Ohio emphatically responded to its biggest problem of the season Friday night.

The Bobcats’ power play, which had previously scored just five times all season, scored five power-play goals en route to a 7-3 win over Davenport at Bird Arena.

“I told you guys it was coming,” forward Gianni Evangelisti said with a smile. “I told you we were going to have a breakout night.”

Before Friday, there was nothing powerful about Ohio’s power play. It carried just a nine-percent conversion rate and struggled to find space, passing lanes and, most importantly, shots on net. 

But those characteristics completely vanished Friday because of an odd-looking penalty kill approach from Davenport. The Panthers looked content with keeping all four of their skaters tight around the net, which gave Ohio more space on its power play than it had seen all season.

The Bobcats wasted no time capitalizing on the scrambled Davenport penalty kill. Ohio buried four power-play goals within the game’s first 40 minutes to give itself a comfortable 5-2 lead before the third period.

The increased space allowed Ohio’s power play to finally address the concerns coach Sean Hogan had expressed about his team’s man-advantage struggles.

“We’re finally shooting the puck,” Hogan said. “When we have the puck in the middle of the ice, we’ve got to shoot it. That’s what we’ve got to continue to do. I think for a while there, we were static. We weren’t shooting the puck, and we were holding it too long.”

Defenseman Jake Houston was surprised at the look of Davenport’s penalty kill as he stood with the puck just below the blue line. The sophomore played on Ohio’s first power play line and played a key role in controlling the flow of his team’s passes.

Houston found it easy to be patient among Davenport’s stagnant defenders. He tallied a goal and an assist on Friday — both came from the increased time he was given from the Panthers.

“I honestly don’t even know what they were running,” Houston said regarding Davenport’s penalty kill. “At first, they were charging me and trying to take away time and space, but that wasn’t working out for them, so they started to collapse a lot more.”

As a result, Ohio battered Davenport with shots each power play and created opportunities that were sparse in previous man-advantage opportunities.

The time and space also helped the Bobcats convert one of their best passing sequences of the year. As Davenport looked to clear its defensive zone, Houston intercepted the puck and made a pass to forward Gabe Lampron at the blue line, which triggered a shortened odd-man rush as the Panthers’ defenders exited their zone. Lampron made a drop pass to Evangelisti, who passed it through Davenport’s remaining defender to forward Bryan Lubin. 

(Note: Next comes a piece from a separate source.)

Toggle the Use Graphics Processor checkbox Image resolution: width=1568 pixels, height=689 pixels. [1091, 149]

Lubin tucked the puck into the net before Davenport’s goalie could slide across the crease. The play notched Ohio’s third power-play goal of the night and gave it a 4-2 lead.

“That’s probably the top (passing sequence of the season) that I can think of right now,” Evangelisti said.

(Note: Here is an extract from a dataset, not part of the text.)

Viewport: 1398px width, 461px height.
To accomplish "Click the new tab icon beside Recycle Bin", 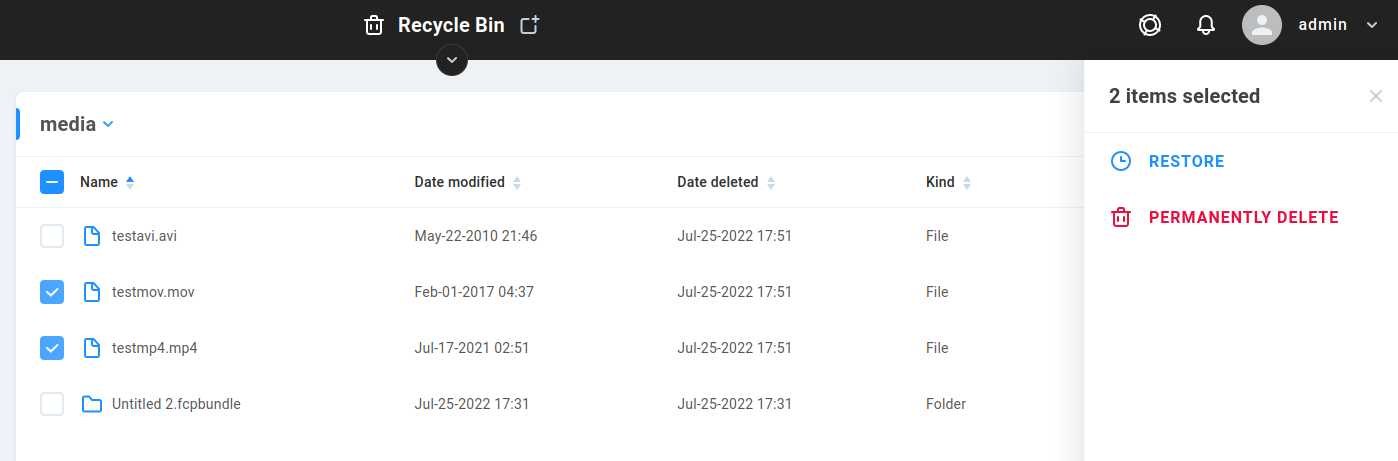I will tap(530, 26).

Ohio’s weak power-play numbers have been the only sizable blemish mixed with its 10-2-1 record. After Friday, the Bobcats feel assured that the power-play conversions will only increase.

“Our chemistry was really good,” Houston said. “We moved (the puck) a lot quicker. … We had an understanding of where we needed to place the puck or what someone else was going to do, so we kind of have that chemistry going now. ... It took a couple weeks to find, but now we know where each other are going to be, and we’re starting to get a good feel for it.”

Ohio will look to complete the sweep against Davenport on Saturday at 7:30 p.m. in Bird Arena.